→ Aim 1:
In the reflection on Elijah and the widow of Zarephath, what did the widow say she had left to make a meal with?
→ Aim 2:
Continue the reflection on Elijah and the widow of Zarephath from its last sentence.

→ Document extract:
☆ ☆ ☆ ☆

‘Sometime later the brook dried up because there had been no rain in the land. Then the word of the Lord came to him: “Go at once to Zarephath of Sidon and stay there. I have commanded a widow in that place to supply you with food.” So he went to Zarephath. When he came to the town gate, a widow was there gathering sticks. He called to her and asked, “Would you bring me a little water in a jar so I may have a drink?” As she was going to get it, he called, “And bring me, please, a piece of bread.”
“As surely as the Lord your God lives,” she replied, “ I don’t have any bread, only a handful of flour in a jar and a little oil in a jug. I am gathering a few sticks to take home and make a meal for myself and my son, that we may eat it and die.”
Elijah said to her, “Don’t be afraid. Go home and do as you have said. But first make a small cake of bread for me from what you have and bring it to me, and then make something else for yourself and your son. For this is what the Lord, the God of Israel, says: The jar of flour will not be used up and the jug of oil will not run dry until the day the Lord gives rain on the land.”
She went away and did as Elijah had told her. So there was food every day for Elijah and for the woman and her family. For the jar of flour was not used up and the jug of oil did not run dry, in keeping with the word of the Lord spoken by Elijah.’ 1
This is a story about a desperate, broke, suicidal widow, who was nearing the end of her tether. Into her world God sent the prophet Elijah with a proposal that would shorten her tether even further.
It’s a story about how people can get stuck at a certain level of life and how God helps them to get unstuck; it’s a story about people’s plans and God’s plans and how different they can be. It is a story about all of us at various times in our lives and whether or not we, our churches and ministries will plateau and die at the level we are on, or move up to the next level God has for us.
The truth is that God could have kept supplying Elijah where we find him
in this story. He was living by a brook and surviving on its water and food
delivered by ravens. But, for reasons best known to him, God had another plan
that was so ridiculous, unreasonable and unrealistic that it had to be of
supernatural origin. After all, no sensible person would come up with a plan
to ask a starving person to give away the little they had in a time of famine.
But God was taking Elijah to another level and decided that this would include
inviting a desperate, out of options widow to move to another level too.
This widow represents you and me in the story; the moment she enters the picture
we all enter it too. That’s because I can’t relate to being fed
by ravens and having a supernatural water supply like Elijah, but I can relate
to being stuck at a level of life I hate and being asked to do the ridiculous
in order to release the miraculous. People like this widow, who are willing
to do the unthinkable in order to change to another level, are a rare breed.
So rare in fact that as Jesus explained, though there were many widows like
her in Israel at the time, Elijah wasn’t sent to any of them but to this
Gentile widow in Zarephath. 2 Not one widow in Israel, which typifies the church,
was open for God to introduce a new and radical idea in order to break the
deadlock of famine and death in the land.

☆ ☆ ☆ ☆

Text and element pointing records

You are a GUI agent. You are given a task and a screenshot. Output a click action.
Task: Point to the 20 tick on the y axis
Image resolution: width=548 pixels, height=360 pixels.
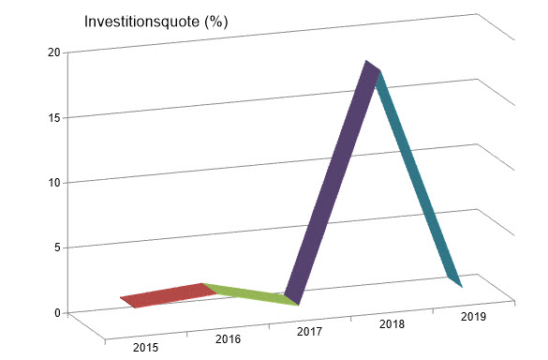[54, 52]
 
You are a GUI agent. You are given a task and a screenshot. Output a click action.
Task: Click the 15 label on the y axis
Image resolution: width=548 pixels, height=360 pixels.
[54, 117]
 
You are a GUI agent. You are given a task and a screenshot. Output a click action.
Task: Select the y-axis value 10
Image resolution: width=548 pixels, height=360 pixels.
[54, 182]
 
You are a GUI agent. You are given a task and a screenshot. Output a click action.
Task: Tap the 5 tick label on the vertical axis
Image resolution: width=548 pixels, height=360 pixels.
[57, 248]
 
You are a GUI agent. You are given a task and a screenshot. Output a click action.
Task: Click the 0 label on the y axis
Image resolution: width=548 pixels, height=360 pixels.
[57, 312]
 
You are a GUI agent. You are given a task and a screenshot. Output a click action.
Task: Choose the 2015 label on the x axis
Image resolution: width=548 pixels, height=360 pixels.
[145, 349]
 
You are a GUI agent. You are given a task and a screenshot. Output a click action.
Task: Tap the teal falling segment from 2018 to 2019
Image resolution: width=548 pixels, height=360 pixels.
[418, 178]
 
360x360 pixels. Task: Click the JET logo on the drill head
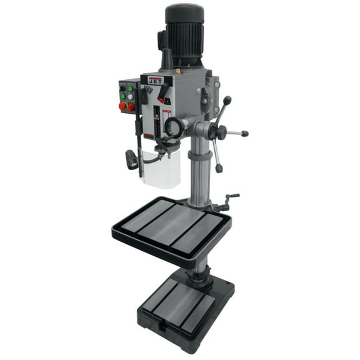tap(156, 80)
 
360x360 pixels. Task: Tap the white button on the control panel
tap(122, 97)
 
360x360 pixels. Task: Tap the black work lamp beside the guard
tap(132, 159)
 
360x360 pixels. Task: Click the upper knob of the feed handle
tap(227, 99)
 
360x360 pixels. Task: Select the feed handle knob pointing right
tap(244, 133)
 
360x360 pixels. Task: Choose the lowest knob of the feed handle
tap(219, 168)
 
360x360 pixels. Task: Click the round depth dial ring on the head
tap(174, 128)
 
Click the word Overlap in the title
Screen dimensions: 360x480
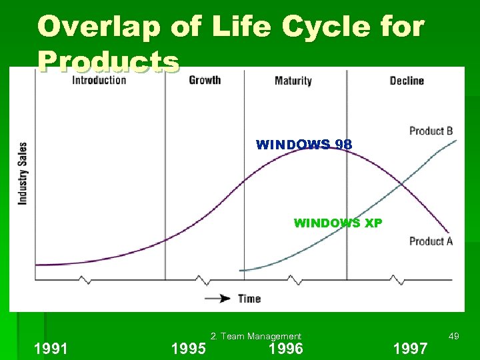[89, 27]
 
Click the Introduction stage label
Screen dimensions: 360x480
[99, 81]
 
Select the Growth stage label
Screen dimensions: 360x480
[205, 80]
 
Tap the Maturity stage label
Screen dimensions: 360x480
[293, 81]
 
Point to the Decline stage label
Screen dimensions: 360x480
[406, 81]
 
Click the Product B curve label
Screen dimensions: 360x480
[431, 131]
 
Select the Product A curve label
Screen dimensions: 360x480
[431, 241]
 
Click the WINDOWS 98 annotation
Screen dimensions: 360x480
[304, 145]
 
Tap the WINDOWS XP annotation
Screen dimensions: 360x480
[338, 223]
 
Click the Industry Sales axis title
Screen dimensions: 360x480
[23, 173]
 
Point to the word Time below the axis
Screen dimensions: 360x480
[249, 299]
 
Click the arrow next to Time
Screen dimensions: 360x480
[218, 299]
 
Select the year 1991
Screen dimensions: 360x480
[51, 349]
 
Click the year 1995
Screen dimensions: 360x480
[189, 349]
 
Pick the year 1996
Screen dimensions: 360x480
[285, 349]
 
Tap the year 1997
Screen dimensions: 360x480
[411, 349]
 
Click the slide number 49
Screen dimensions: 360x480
[453, 337]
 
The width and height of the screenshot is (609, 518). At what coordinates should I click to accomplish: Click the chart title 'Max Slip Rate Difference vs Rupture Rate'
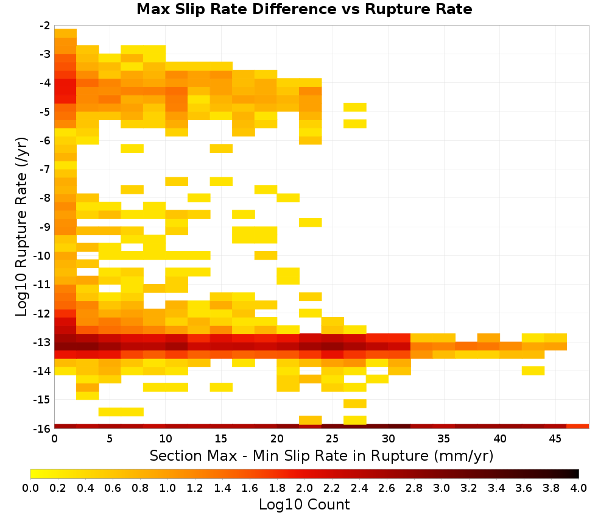click(304, 9)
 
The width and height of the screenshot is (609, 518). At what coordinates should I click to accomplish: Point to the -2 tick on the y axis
click(45, 26)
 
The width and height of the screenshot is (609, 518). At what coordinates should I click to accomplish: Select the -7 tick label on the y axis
click(45, 169)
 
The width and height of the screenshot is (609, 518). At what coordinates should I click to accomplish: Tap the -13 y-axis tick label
click(43, 342)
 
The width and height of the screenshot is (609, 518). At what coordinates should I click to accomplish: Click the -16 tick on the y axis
click(43, 428)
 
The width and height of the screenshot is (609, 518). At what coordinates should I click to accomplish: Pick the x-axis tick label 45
click(555, 439)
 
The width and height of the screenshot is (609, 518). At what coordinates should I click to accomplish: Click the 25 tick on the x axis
click(332, 439)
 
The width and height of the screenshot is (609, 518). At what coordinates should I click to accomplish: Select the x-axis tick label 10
click(166, 439)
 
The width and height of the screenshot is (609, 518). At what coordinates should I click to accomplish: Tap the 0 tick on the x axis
click(54, 439)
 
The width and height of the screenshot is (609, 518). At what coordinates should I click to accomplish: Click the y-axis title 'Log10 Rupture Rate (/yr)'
click(21, 227)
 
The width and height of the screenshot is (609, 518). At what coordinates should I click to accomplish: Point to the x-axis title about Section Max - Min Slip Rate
click(322, 455)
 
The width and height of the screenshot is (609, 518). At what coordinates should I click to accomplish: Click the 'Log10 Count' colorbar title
click(304, 504)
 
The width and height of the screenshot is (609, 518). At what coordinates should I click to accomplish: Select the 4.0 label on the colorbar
click(579, 488)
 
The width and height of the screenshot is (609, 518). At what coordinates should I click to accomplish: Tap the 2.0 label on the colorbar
click(304, 488)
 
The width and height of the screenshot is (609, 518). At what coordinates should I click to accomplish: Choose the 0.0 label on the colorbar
click(30, 488)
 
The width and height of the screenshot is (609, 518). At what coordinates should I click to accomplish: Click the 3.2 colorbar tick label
click(469, 488)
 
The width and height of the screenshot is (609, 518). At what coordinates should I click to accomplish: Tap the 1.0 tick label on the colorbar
click(167, 488)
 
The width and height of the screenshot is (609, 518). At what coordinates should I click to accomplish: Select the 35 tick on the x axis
click(443, 439)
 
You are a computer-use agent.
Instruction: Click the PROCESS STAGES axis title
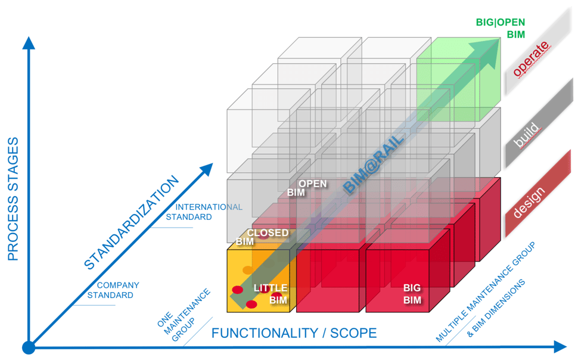(x=13, y=199)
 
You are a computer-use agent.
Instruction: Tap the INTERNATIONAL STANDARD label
(x=203, y=212)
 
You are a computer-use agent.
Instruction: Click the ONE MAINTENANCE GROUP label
(x=184, y=315)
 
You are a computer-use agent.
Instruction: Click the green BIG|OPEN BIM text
(x=500, y=29)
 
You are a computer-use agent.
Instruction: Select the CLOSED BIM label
(x=263, y=237)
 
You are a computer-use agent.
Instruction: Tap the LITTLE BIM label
(x=271, y=294)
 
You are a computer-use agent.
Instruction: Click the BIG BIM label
(x=412, y=294)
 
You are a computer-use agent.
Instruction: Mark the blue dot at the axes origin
(x=28, y=347)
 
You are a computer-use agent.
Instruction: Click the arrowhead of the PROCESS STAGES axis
(x=28, y=43)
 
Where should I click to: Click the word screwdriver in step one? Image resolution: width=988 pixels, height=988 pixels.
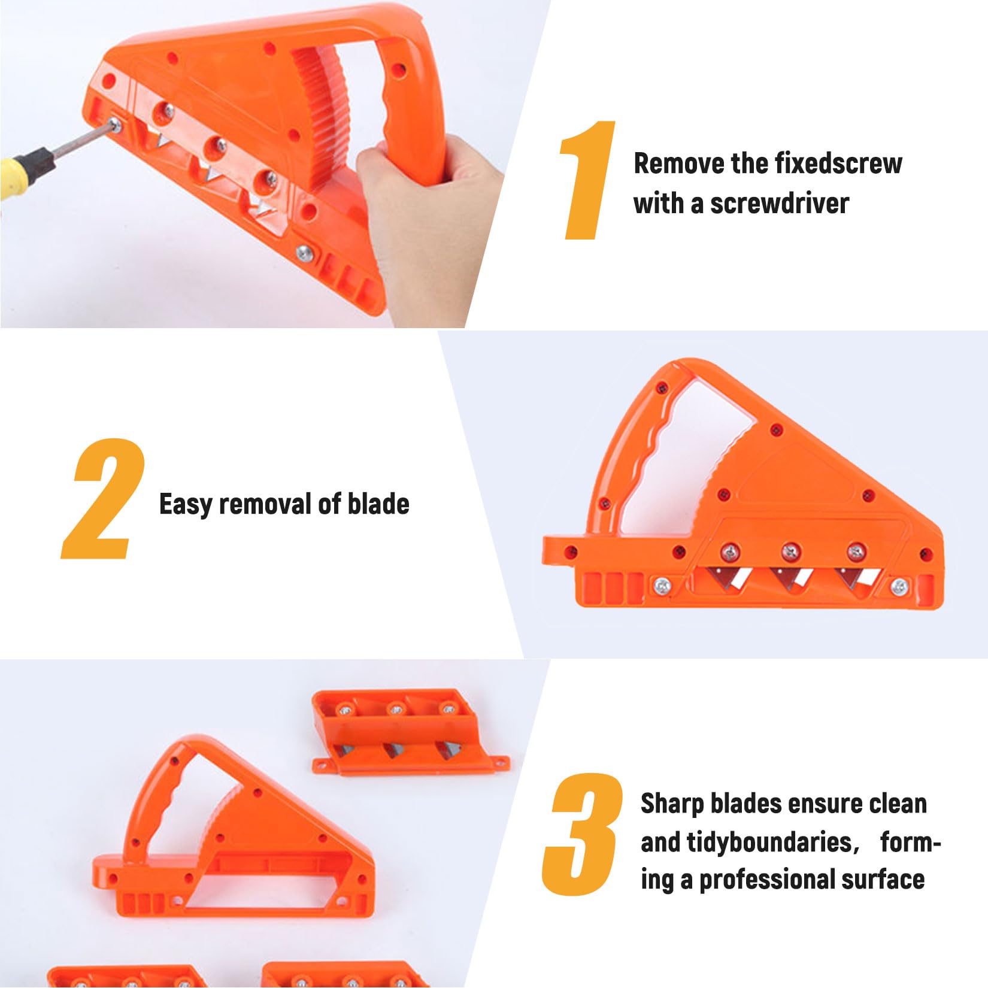780,204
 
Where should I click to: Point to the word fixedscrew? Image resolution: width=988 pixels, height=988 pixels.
838,163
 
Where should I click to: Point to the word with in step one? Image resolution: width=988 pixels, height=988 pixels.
659,204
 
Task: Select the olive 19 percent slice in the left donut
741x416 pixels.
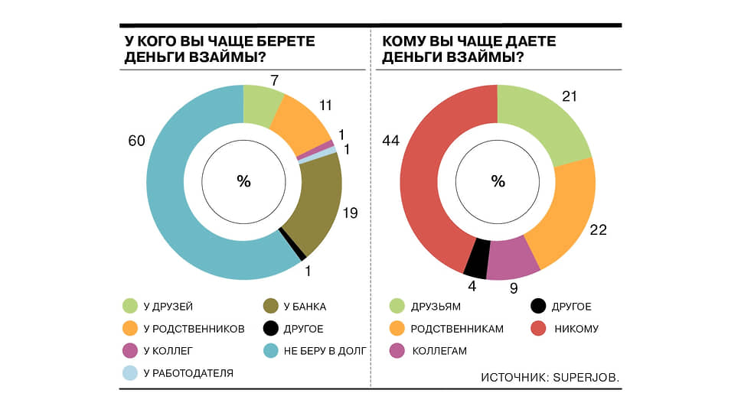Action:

☆ ☆ ☆ ☆

→ Right answer 1:
A handful of flour in a jar and a little oil in a jug.

→ Right answer 2:
God saw seeds of faith in this woman’s heart that maybe even she didn’t realise were there. She had a different spirit and God found her. In every generation God is looking for, and will always find, those who are willing to risk everything they know in order to grasp what they could never know until they let go of what is not working and embrace his plan.
God had a plan to take this woman’s life to another level but couldn’t do it alongside her plan to die. It’s not that she didn’t have a plan, it was just that her plan was so far removed from God’s that it had to be one or the other; it could not be both. God’s plan wasn’t complimentary to hers, neither was God trying to fit his plan in with hers. These two plans could never be mistaken for each other, they were radically different.
Some of you reading this need to realise that God’s plan to get you to the next level for your life and destiny isn’t anywhere close to your particular plan. Many of you desperately need to move to another level but it is impossible to ever do so based on your plan. You need to know that you can keep your plan but you can’t keep yours and have the benefit of God’s plan as well.
Until you do what God is asking you to do, you are stuck at the level you are on. You can either break your ‘Alabaster jar’ or protect it, but you can’t protect it and have what happens when you break it. You can’t have your cake and eat God’s cake too. You can’t have Canaan and keep Egypt. You can’t keep company with fools and have what happens when you walk with the wise. As Naaman discovered, you can either storm off in bad attitude or dip seven times in the Jordan and be healed. But you can’t have both. 3 God operates on the principle of ‘I will if you will’ and ‘I won’t if you won’t’. Not ‘I will even though you won’t’ or ‘I will if there’s a possibility you may do later’. He said ‘draw near to me and I will draw near to you’, or in other words, ‘I will if you will’.
Over the past 30 years I have learned to ask people who seem to be stuck at a certain level two basic questions. Firstly, what is the last thing that God told you to do? And secondly, have you done it yet? You can keep your plan to disobey God but it is wrong for you to keep your plan to disobey God and then ask others to counsel you in your disobedience.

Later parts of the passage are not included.